This is Artificial Lure with your Lake Winnebago fishing report.
We’re under classic Bago winter mode now: cold air, skim ice in the bays, and fresh snow pushing in on an east-northeast breeze. The Town of Stockbridge forecast is calling for heavy snowfall, temps right around the upper 30s, and about 7 mph ENE wind with higher gusts, so visibility will come and go and travel on the lake will be tricky. Sunrise is right around 7:25 a.m. with sunset a little after 4:20 p.m., giving you a short, dim window of daylight that lines up nicely with prime bites.
There’s no true tide here, but barometer and wind are acting like a “pseudo‑tide” today. That east wind stacking water on the east shore has been stirring things just enough to keep fish sliding up on structure instead of roaming the main basin. With the snow and low ceiling, light is knocked down, which is good news if you’re chasing walleye shallow.
Recent chatter on Lake-Link’s Winnebago page has most of the fall action coming off reef edges in 8–14 feet, with folks trolling No. 5 and No. 7 Flicker Shads 50 feet behind boards at 1.8–2.0 mph and filling walleye limits fast. One local report out of Brothertown mentioned catching a pile of eater walleyes, 16–18 inches, while “perch fishing” with slip bobbers and a piece of crawler on bare hooks along a reef edge. Same trips are seeing bonus smallmouth, channel cats, and the ever-present sheepshead.
Right now, with developing ice and snow, think transition tactics: early and late, work just off those same reef edges with jigging spoons and deadsticks; mid‑day, slide a bit deeper or tuck into protected bays. Minnows are king now. Best producers have been:
- For walleye:
- **1/8–1/4 oz spoons** in gold, firetiger, or purple, tipped with a minnow head.
- **Glow rattle spoons** at dawn and dusk.
- Deadstick with a **shiner or fathead** a foot off bottom.
- For perch:
- **Size 6–8 tungsten jigs** in chartreuse or orange, with a spike, waxie, or tiny piece of crawler.
- Small crappie minnows on a bare hook under a light float.
- For bonus white bass and sheephead:
- Anything shiny you jig aggressively over 15–20 feet will draw them in; great for keeping kids busy.
Water temps this time of year are low to mid‑30s, and the first safe ice will form in the usual haunts.
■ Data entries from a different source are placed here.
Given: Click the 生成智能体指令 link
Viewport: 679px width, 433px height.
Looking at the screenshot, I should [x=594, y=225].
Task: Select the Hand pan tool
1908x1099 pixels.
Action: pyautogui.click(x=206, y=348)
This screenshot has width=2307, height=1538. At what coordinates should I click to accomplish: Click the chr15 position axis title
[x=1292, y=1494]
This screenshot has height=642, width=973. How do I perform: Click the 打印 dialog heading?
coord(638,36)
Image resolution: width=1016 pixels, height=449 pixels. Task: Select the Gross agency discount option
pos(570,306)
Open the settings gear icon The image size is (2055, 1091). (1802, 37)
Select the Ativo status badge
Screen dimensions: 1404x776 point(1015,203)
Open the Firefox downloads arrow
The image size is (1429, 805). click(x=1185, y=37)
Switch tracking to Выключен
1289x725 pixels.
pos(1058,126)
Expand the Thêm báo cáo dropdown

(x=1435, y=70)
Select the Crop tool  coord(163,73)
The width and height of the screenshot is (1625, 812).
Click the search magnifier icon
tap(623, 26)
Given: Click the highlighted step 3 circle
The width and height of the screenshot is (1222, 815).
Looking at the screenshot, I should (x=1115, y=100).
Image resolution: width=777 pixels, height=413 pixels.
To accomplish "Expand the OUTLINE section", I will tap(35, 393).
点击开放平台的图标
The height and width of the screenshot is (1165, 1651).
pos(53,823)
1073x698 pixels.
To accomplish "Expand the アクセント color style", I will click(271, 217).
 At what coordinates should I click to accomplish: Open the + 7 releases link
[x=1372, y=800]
According to Discover Wisconsin’s Winnebago County write‑up, this lake is a “true winter playground for anglers,” and that holds: once this snow locks in the cold, expect a fast ramp‑up of shacks on the bays.
Couple of hot spots to keep on your radar:
- **Asylum Bay, Oshkosh side** – One of the first places to button up with safe ice. Good early‑ice mix of eater walleyes at dawn and dusk and respectable perch during the day.
- **Brothertown reefs, east shore** – Those rock edges in 8–14 feet have been lights‑out for walleyes all fall, and they usually stay good right into first ice. Watch pressure ridges and cracks when snow covers things.
Fish activity windows today should flare up around first light, again late afternoon into twilight, with a softer mid‑day pick when the snow eases. If you’re hole‑hopping, give each spot 10–15 minutes; if you don’t mark or move fish, keep sliding until you find the active pod.